Leben

Mein Bullerbü

Das Elektroboot tomatenrot und wie aus einem Peter-Alexander-Film gepurzelt, der See tiefgrün, hinten glitzerte der schneebedeckte Dachstein. Nach langer Zeit war ich wieder einmal nach Altaussee gekommen. 15 Jahre lang hatte ich hier die Sommer verbracht und jeder Fleck rund um den See erzählte mir eine Geschichte. Dort beim Lechstein hatte ich gewettet, dass ich schwanger bin, wenn sich dieser umherflatternde Schmetterling auf mich setzt.
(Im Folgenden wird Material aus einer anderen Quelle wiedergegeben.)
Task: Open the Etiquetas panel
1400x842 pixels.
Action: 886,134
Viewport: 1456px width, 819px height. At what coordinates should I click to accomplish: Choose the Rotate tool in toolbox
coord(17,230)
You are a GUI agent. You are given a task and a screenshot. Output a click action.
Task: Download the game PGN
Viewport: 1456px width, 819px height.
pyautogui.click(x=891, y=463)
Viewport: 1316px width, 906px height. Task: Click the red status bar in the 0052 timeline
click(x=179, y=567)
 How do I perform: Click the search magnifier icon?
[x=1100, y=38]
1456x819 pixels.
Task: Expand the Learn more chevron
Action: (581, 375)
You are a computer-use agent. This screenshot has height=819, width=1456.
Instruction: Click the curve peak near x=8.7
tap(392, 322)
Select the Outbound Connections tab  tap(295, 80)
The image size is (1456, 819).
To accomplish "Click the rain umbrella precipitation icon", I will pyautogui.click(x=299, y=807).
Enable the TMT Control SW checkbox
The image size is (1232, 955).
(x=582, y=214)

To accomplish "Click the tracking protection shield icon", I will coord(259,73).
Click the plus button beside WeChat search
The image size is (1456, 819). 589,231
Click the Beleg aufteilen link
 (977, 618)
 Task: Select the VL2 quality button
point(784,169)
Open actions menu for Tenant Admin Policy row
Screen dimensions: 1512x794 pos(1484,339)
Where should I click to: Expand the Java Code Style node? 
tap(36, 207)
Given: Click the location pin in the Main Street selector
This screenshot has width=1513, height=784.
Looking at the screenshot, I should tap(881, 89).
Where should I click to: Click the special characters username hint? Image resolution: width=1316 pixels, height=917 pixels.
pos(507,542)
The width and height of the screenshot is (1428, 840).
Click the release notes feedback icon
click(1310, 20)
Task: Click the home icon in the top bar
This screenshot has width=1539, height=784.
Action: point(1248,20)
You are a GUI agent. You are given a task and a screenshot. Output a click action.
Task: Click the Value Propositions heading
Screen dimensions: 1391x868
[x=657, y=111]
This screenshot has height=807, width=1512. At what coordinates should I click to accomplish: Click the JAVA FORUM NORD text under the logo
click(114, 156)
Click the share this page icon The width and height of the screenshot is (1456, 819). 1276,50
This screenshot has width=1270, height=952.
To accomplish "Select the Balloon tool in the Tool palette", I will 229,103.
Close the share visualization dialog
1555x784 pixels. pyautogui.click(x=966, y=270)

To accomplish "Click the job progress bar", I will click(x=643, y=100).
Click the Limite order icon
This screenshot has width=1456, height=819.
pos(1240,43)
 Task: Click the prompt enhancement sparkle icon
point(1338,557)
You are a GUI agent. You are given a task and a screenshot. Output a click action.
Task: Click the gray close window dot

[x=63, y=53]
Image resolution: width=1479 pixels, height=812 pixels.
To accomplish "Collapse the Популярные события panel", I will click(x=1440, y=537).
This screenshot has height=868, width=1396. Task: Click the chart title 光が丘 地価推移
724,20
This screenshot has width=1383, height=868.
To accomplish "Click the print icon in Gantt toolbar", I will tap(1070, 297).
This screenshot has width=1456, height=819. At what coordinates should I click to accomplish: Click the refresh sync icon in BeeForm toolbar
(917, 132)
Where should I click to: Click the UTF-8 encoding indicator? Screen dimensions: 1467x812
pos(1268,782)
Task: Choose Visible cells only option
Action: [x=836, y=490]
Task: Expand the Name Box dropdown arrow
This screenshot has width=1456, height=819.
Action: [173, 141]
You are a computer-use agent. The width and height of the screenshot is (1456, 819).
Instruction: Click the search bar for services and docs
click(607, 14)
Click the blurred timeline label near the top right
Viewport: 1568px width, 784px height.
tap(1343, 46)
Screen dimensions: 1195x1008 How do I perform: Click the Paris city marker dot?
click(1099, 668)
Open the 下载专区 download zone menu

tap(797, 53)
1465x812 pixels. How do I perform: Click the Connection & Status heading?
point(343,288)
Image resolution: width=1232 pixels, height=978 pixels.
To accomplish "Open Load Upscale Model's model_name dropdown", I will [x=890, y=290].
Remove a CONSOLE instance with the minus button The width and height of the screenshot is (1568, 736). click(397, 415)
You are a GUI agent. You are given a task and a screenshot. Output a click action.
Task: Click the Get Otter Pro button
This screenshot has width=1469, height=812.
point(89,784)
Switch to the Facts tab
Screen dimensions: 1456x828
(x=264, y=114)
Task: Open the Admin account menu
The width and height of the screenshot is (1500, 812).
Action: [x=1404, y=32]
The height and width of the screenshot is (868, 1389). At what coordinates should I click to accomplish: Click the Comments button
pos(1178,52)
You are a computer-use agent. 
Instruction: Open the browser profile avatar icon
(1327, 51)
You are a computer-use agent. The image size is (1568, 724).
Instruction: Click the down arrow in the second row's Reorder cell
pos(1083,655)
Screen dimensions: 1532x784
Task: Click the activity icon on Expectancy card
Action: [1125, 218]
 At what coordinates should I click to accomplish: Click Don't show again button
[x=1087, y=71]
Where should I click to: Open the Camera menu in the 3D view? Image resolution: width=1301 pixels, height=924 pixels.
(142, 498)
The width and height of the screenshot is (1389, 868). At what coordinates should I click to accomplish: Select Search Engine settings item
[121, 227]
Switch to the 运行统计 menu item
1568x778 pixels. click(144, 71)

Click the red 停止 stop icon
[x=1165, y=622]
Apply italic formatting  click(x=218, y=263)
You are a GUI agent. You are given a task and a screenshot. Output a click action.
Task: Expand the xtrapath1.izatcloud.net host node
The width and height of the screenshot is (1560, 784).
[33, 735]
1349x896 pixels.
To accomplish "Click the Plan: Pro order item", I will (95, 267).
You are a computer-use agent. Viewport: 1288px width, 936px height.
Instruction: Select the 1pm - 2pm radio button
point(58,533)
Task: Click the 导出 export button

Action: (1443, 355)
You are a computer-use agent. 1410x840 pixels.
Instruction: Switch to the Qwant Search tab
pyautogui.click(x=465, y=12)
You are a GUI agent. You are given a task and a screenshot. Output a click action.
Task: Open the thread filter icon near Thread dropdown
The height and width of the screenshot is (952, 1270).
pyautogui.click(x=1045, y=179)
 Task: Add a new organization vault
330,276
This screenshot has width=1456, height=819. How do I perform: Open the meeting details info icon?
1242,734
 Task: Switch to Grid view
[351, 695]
Was er auch tat. Der Fortpflanz hatte sich bereits auf den Weg gemacht. Drüben, beim alten Schiffsanlegeplatz, war ich bei hohen Wogen in Seenot geraten und musste von Pauli, dem Seewiesen-Bären, abgeschleppt werden. Genau gegenüber hatte ich eine Schiffsschraube schrottreif gefahren. Als ich in die „Seewiese“ purzelte, stand die Eva wie all die Jahre in der Küche und sagte: „Guart, dass’d da bist, es gibt g’füllte Paprika.“ Die hat sie mir zur Seite gelegt. Die ganzen drei Tage waren ein einziges Nach-Hause-Kommen. Selbst der ansonsten so strenge Herr Kalss, der Bootsvermieter, dem ich nicht immer nur Freude bereitet hatte, zeigte sich gerührt: „Wo warst denn die ganze Zeit?“ – „Net da“, antwortete ich. Da schüttelte er nur den Kopf, denn der Altausseer kann sich einfach nicht vorstellen, dass jemand an einem anderen Ort freiwillig seine Zeit vergeudet. Die Erinnerungen an die Sommer in November-Kälte, das nervende Wiener Bürgertum, das aufgebrezelt wie Almabtriebs-Kühe den Ort überschwemmte – all das wie weggeblasen. Ich war diesem Dorf nur so dankbar, dass es sich dem Fortpflanz und mir eine ganze Kindheit lang als Spielwiese ohne Verbotstafeln zur Verfügung gestellt hatte. „Jeder Mensch findet irgendwann sein Bullerbü“, hat Astrid Lindgren einmal geschrieben. Diesen Posten auf der Erledigungsliste kann ich abhaken.